→ **Tarefas**:
1 – Reescreva em forma de lista o parágrafo do excerto da página que começa por «Recordando os atos de violência». Mantenha os factos principais.
2 – Segundo o excerto da página, em que rede social publicou Nuno Markl o seu comentário sobre a atitude de Will Smith?

Filipa Jardim da Silva, também psicóloga, defende, contudo, que este tema não deve ser levado para questões de "géneros, idades, raças, etnias ou contextos" pois, segundo a especialista, isso é estarmo-nos a "desviar do essencial".
"Estamos aqui perante um exemplo de alguém que se sentiu profundamente ferido e magoado com uma situação e essa experiência ativou um conjunto de emoções muito intensas que nós, habitualmente, enquanto adultos, e também crianças e adolescentes, procuramos controlar. Viver em sociedade é precisamente saber que, mesmo em situações extremas, em que nos possamos sentir muitíssimo magoados e ofendidos, há uma barreira que não devemos ultrapassar que é a barreira do respeito pelo outro e da integridade física — e quando isso acontece, o que se nota é a falta de controlo de impulsos, é uma agressividade que não foi contida e uma regulação emocional que não foi bem sucedida", explica a psicóloga.
Quanto ao facto de a cerimónia ter prosseguido como se nada tivesse acontecido, Filipa Jardim da Silva não podia estar mais em desacordo, principalmente, como diz, por se tratar de um evento com tantas audiências e muita visibilidade.
"A partir do momento em que estamos a chegar a muitas pessoas, precisamos de compreender que mensagens é que estamos a passar e, na minha perspetiva, parece-me que não ter existido qualquer tipo de limite colocado nesta situação — não ter existido alguém da organização que vem fazer um comentário, que não haja ninguém que no momento tenha promovido um diálogo mais amigável ou um pedido de desculpas mediado — é corrermos o risco de ser vista aqui uma banalização e normalização da agressividade e, sobretudo, da agressividade perante uma atuação de alguém que está no papel de humorista", continua a especialista.
"Isto não corrobora a favor de querermos que se respeite a cultura e se perceba o que é o humor e o que não é", defende psicóloga
O acontecimento que marca a atualidade trouxe ainda a público a questão de haver limites para o humor, mas que em nada devem justificar atos de violência. Nuno Markl, humorista português, foi uma das caras conhecidas que fez questão de comentar a atitude de Will Smith.
Apesar de defender que o ator pode ter o "direito de ficar irritado com a piada", o humorista reforça que "onde a coisa abre um precedente tramado é na violência". "O que o Will Smith fez foi, para muita gente, validar a ideia de que não gostar de uma piada pode ser respondido e punido com violência. Se isto agora é aceitável, perdemos absolutamente como civilização", defendeu numa publicação partilhada na rede social Instagram.
Para Filipa Jardim da Silva, o facto de não ter havido qualquer repreensão à atitude de Will Smith faz com que se possa abrir o precedente de que é aceitável partir para agressão quando uma piada nos fere a suscetibilidade. "Isto não corrobora a favor de querermos que se respeite a cultura e se perceba o que é humor e o que não é", defende ainda a especialista.
Recordando os atos de violência cada vez mais presentes no dia a dia, a psicóloga frisa que "qualquer comportamento de agressividade não pode ser banalizado". "Na minha perspetiva, devia haver aqui alguma delimitação deste tipo de comportamentos no imediato e, sobretudo, uma consequência negativa para quem o faz. Esta pessoa devia ter sido convidada a sair do evento quer para se autorregular, quer para perder um privilégio considerando a sua conduta", afirma.
"Há cada vez mais jovens e adultos a acederem a conteúdos que fomentam essa agressividade e depois temos exemplos públicos, como este, em que de uma forma banal há um ato de agressividade em que nada acontece. Isto são apenas alguns fatores que acabam por gerar fenómenos sociais mais gravosos", remata a especialista.

→ **Material extraído**:

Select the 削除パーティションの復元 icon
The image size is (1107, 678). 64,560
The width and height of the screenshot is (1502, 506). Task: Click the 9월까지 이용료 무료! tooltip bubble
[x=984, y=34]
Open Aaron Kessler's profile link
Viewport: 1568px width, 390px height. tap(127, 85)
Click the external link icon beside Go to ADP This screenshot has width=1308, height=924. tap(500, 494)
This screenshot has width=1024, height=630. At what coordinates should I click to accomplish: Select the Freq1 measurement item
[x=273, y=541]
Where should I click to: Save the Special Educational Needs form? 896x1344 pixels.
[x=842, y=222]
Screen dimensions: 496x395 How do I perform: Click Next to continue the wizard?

→ **Respostas**:
1 –
- A psicóloga lembra que os atos de violência estão cada vez mais presentes no dia a dia.
- Afirma que nenhum comportamento de agressividade pode ser banalizado.
- Defende que este tipo de comportamento devia ser delimitado no imediato e ter uma consequência negativa para quem o pratica.
- Considera que a pessoa devia ter sido convidada a sair do evento, quer para se autorregular, quer para perder um privilégio pela sua conduta.

2 – No Instagram.